I’ll be dipped! If there’s anything the last couple of years have shown us, it is that economists have gone astray. Krugman’s ‘standard theory’ — mainstream neoclassical economics – has contributed to causing todays’s economic crisis rather than to solving it. Reading Krugman, I guess a lot of the young economics students that today are looking for alternatives to mainstream neoclassical theory are deeply disappointed. Rightly so. But — although Krugman, especially on his blog, certainly tries to present himself as a kind of radical and anti-establishment economics guy — when it really counts, he shows what he is —  a die-hard teflon-coated mainstream neoclassical economist.

Perhaps this becomes less perplexing to grasp when one considers what Krugman said in a speech (emphasis added) in 1996:

I like to think that I am more open-minded about alternative approaches to economics than most, but I am basically a maximization-and-equilibrium kind of guy.
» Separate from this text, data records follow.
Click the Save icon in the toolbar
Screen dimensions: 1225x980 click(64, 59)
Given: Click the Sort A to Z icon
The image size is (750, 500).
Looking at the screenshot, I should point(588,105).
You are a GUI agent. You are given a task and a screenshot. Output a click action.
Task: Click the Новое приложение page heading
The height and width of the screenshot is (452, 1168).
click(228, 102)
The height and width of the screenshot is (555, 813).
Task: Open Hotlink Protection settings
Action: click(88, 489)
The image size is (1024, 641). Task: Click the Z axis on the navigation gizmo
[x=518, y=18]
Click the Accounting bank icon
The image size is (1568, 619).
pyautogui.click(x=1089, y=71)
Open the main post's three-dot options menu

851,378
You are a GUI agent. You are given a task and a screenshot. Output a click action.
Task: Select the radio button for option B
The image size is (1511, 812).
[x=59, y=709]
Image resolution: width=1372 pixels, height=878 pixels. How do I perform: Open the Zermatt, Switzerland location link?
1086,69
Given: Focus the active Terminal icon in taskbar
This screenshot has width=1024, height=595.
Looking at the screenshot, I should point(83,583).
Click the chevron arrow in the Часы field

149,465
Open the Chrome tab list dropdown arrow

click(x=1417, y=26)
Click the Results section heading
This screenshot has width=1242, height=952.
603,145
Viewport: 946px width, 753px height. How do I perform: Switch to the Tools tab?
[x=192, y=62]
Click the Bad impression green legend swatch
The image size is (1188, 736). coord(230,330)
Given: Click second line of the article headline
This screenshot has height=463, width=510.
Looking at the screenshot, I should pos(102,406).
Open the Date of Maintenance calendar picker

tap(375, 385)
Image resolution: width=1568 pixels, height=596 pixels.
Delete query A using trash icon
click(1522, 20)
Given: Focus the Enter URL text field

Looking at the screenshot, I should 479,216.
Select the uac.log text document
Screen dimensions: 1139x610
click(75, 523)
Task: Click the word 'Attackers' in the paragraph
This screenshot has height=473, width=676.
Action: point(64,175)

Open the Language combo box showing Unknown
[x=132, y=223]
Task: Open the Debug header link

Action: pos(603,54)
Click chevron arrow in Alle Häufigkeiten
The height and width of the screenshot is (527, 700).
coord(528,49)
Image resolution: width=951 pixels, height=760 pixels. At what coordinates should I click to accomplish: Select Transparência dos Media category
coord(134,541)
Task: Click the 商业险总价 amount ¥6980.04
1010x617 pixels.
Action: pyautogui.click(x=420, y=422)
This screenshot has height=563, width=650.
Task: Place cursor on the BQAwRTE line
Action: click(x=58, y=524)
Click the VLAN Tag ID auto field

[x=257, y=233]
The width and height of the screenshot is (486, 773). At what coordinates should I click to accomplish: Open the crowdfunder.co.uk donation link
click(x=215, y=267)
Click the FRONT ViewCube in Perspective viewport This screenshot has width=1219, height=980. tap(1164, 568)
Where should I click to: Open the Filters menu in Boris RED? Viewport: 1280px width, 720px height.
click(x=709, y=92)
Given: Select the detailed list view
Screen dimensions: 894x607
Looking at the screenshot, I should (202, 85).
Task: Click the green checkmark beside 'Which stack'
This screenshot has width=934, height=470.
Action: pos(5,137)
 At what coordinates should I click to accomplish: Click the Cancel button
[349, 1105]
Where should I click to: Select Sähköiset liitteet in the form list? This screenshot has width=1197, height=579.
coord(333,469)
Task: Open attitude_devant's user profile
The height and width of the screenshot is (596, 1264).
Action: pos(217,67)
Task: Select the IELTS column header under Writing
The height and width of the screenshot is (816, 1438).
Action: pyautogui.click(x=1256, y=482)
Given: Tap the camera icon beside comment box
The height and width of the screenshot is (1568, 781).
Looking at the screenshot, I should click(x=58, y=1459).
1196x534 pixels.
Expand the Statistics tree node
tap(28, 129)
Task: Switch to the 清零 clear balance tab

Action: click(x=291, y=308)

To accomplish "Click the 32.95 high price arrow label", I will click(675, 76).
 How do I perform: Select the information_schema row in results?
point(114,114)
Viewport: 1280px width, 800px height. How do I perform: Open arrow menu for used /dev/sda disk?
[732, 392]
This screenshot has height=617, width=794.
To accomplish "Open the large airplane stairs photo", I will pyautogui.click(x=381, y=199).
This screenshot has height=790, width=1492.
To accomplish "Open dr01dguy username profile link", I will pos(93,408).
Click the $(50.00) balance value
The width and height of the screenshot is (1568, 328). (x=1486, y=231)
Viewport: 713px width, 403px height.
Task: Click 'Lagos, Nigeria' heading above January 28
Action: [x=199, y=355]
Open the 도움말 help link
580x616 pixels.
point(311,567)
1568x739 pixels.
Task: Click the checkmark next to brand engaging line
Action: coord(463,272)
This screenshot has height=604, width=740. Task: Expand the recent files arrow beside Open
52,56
Indeed, I am quite fanatical about defending the relevance of standard economic models in many situations …

Personally, I consider myself a proud neoclassicist. By this I clearly don’t mean that I believe in perfect competition all the way. What I mean is that I prefer, when I can, to make sense of the world using models in which individuals maximize and the interaction of these individuals can be summarized by some concept of equilibrium … I have seen the propensity of those who try to do economics without those organizing devices to produce sheer nonsense when they imagine they are freeing themselves from some confining orthodoxy.

So now all young economics students that want to see a real change in economics and the way it’s taught — now you know where you have people like Rendahl and Krugman. If you really want something other than the same old mainstream neoclassical catechism, if you really don’t want to be force-fed with mainstream neoclassical theories and models, you have to look elsewhere. 

14 Comments

  1. Mainstream neoclassical economics claims in its own defense that it values rigor and accuses so-called heterodox economics of failing to meet the establishment’s “rigorous” methodological standards. And, when heterodoxy offers a devastating methodological critique of neoclassical economics, the plea is, “what’s your alternative?”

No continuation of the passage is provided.